In data sabato 19 novembre, Deborah Maurini, ex studentessa del Liceo Balbo ed ora laureata in Lettere presso l’Università di Torino, con la collaborazione della docente di Italiano Silvia Oppezzo, ha tenuto una Lectio Magistralis insieme alla 5A Linguistico su Iginio Ugo Tarchetti.



Considerato uno dei massimi esponenti della Scapigliatura, Tarchetti nacque il 21 giugno 1839 a San Salvatore Monferrato, cittadina gretta, chiusa e pertanto incapace di accettare il profilo così eccentrico di cui lo scrittore era dotato. 

Animo forse un po’ troppo sensibile, era reputato diverso dalla società: ne prenderà quindi le distanze per appassionarsi al genere fantasy, ancora assente in Italia ma diffuso nelle letterature straniere del Romanticismo.

Dopo l’Unità d'Italia Tarchetti si sentiva tradito, e le innumerevoli promesse non mantenute gli fecero trovare rifugio nella letteratura fantastica che avrà il merito di introdurre in Italia. Realizzò alcune rivisitazioni di opere delle letterature straniere, ma scrisse anche opere originali pubblicate tra i 25 e 29 anni. 

Incontrò molte difficoltà nella sua vita fino al punto di sentirsi non solo incompreso ma anche diverso e in completa balia di amore e affetti non appagati.

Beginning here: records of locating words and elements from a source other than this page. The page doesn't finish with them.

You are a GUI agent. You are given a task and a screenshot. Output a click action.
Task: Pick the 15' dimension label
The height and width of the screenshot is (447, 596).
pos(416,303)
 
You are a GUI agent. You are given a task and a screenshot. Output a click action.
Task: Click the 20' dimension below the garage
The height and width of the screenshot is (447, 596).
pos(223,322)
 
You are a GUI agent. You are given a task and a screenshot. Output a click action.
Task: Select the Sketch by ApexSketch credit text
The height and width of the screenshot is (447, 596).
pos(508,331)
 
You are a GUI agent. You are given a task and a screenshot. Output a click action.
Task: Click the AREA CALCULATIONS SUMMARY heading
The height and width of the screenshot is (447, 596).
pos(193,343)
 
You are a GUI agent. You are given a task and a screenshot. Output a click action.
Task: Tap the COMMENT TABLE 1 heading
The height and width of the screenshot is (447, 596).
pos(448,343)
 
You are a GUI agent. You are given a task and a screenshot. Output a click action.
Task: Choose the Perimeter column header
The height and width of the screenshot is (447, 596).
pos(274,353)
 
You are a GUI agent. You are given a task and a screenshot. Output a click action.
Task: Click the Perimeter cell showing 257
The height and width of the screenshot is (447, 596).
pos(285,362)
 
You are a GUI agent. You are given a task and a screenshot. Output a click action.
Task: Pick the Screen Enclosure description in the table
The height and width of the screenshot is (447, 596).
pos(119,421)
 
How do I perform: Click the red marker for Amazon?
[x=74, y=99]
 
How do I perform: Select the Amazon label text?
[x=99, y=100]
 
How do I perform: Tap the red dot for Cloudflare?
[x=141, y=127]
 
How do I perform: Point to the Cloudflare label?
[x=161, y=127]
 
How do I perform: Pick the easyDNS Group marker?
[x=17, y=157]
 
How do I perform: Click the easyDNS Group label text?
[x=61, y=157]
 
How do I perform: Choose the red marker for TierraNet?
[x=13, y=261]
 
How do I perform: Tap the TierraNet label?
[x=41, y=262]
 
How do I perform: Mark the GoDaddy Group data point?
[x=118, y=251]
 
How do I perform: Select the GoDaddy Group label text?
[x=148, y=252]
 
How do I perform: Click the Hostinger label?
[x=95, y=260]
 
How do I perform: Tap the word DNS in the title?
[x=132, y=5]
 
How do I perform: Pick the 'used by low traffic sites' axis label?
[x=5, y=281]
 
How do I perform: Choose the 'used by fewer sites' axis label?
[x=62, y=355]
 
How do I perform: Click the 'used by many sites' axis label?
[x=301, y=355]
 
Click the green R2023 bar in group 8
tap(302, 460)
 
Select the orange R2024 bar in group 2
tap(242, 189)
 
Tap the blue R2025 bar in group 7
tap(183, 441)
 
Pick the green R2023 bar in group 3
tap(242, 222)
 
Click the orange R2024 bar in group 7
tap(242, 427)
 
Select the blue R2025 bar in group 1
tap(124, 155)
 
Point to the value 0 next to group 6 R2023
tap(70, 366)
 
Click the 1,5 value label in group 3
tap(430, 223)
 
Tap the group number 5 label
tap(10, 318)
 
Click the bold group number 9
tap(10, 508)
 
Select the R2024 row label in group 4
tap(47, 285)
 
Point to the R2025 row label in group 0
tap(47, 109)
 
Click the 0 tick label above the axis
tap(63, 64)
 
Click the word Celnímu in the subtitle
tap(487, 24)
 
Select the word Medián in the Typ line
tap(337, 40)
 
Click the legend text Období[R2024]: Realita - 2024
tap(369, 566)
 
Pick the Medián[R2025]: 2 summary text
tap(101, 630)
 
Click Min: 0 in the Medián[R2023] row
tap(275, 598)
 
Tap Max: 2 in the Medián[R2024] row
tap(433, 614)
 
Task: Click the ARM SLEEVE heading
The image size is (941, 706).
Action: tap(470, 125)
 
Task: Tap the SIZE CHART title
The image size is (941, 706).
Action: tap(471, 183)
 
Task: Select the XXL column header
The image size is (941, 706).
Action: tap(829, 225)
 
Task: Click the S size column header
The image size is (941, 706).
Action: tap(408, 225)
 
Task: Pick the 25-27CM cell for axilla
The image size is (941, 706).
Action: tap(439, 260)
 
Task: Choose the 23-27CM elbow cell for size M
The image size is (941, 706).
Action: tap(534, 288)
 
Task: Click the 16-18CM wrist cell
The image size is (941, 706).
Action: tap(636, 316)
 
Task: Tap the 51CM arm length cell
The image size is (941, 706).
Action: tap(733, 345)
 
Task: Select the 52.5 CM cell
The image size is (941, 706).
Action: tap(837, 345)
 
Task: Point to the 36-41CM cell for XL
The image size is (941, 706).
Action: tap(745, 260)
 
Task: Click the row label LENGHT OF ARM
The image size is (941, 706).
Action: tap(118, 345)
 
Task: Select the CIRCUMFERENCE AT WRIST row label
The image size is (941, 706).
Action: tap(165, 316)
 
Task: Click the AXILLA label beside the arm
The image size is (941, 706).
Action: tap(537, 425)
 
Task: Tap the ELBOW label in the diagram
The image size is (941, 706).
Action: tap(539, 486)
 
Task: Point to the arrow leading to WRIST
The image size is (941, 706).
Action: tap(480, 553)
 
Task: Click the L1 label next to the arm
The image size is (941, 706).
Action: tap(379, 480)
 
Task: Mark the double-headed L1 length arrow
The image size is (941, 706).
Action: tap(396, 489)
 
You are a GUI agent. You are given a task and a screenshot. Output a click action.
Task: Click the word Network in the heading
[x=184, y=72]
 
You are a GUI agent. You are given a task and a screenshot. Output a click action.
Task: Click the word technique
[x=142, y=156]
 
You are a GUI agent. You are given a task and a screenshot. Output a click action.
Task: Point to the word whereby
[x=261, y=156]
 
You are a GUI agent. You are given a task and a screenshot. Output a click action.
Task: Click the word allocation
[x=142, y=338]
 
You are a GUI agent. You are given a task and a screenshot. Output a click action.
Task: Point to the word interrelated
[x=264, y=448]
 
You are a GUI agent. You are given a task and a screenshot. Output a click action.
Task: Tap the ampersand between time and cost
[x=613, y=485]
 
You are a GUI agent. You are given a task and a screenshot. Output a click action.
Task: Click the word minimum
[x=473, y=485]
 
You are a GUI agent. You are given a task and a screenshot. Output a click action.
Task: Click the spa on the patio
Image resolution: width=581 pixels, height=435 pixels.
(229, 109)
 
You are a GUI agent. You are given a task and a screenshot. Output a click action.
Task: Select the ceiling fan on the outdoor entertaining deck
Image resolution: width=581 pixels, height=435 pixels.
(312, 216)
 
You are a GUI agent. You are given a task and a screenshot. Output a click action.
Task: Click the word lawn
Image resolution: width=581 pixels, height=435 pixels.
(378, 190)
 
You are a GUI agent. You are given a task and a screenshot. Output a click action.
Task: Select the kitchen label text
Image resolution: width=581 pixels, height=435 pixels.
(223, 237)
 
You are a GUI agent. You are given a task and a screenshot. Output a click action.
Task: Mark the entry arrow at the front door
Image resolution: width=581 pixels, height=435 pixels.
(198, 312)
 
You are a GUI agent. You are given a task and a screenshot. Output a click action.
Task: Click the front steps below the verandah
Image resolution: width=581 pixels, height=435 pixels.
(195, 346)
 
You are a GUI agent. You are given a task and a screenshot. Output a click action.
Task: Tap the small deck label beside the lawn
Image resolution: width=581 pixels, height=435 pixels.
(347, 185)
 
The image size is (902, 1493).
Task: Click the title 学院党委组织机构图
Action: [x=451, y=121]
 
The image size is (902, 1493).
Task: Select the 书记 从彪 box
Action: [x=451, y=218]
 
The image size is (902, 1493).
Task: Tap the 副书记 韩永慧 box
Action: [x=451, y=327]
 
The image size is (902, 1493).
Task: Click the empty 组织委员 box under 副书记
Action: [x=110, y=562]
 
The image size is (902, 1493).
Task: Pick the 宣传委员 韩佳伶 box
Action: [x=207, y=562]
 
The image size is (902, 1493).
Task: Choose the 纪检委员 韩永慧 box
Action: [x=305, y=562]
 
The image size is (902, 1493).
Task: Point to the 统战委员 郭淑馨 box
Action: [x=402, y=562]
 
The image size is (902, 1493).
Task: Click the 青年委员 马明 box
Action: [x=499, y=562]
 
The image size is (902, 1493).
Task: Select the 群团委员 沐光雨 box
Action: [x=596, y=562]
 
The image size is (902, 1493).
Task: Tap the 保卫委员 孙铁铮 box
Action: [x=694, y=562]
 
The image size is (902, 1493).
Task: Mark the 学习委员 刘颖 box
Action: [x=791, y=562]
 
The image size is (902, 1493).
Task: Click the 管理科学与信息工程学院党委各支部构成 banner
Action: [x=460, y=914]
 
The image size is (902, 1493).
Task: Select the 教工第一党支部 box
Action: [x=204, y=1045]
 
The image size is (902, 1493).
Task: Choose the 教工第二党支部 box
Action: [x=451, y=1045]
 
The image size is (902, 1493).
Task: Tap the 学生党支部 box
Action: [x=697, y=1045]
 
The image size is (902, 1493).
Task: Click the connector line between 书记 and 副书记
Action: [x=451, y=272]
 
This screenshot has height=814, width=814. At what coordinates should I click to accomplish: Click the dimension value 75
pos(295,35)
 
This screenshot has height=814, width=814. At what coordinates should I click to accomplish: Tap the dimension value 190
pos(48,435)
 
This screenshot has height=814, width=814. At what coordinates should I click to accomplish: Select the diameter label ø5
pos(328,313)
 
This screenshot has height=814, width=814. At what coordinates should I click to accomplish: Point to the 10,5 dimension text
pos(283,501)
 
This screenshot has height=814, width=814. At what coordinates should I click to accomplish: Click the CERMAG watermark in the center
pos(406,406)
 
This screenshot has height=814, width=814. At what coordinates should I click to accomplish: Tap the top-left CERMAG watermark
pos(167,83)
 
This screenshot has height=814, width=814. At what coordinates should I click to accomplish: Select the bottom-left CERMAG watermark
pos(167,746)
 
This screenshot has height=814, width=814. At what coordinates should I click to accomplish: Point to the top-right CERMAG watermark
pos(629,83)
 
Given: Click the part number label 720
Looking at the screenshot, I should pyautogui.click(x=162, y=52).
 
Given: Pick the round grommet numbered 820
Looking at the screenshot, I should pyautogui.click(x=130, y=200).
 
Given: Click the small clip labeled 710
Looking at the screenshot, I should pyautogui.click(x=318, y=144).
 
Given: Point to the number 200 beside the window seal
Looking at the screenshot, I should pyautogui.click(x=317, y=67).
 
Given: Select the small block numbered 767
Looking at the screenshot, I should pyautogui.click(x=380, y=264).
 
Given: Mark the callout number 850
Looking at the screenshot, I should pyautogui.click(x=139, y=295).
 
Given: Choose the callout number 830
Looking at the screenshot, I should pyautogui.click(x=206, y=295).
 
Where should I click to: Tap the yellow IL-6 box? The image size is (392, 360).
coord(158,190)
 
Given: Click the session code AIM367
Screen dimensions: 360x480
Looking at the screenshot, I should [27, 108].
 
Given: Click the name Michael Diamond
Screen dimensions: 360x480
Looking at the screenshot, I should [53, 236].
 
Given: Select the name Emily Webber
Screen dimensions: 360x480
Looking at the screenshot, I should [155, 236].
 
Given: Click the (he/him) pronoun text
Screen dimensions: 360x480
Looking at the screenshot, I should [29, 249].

Colmerà questa mancanza ricongiungendosi con la morte: trascorreva la maggior parte del tempo nei cimiteri, ossessionato dal macabro, e per questa sua strana abitudine verrà etichettato dalla società come misantropo. 

Rifiutò di arruolarsi nell’esercito ma svolse un anno di servizio, che gli fornì l’opportunità di incontrare l’unico amore della sua vita: Angelina, sorella del suo superiore, dalla quale fu costretto a separarsi a causa dello scandalo che ne scaturì.

Rifiutando il servizio militare dopo quel solo anno di servizio, si stabilì a Milano, dove frequentò con particolare assiduità il cimitero monumentale, luogo a cui sentiva di appartenere: qui le targhette dei nomi sulle lapidi creavano una connessione con le persone defunte e con le loro storie che andava ben oltre il mondo terreno. Da qui trarrà conforto per i suoi dolori e spunti per le sue opere letterarie. 

 

Fosca, uno dei suoi romanzi più celebri, rappresentazione dell’incarnazione dell’amore come concepito dal poeta, dimostra perfettamente l’ossessione che egli nutriva per l’orrido. L’autore offre due immagini per raffigurare questo sentimento: la donna angelo e la donna demone. Tramite l’utilizzo di queste due figure, riprese da tante opere letterarie, Tarchetti vuole spiegare la sua personale visione dell’amore, che può realizzarsi solamente dopo la morte e non nella vita terrena.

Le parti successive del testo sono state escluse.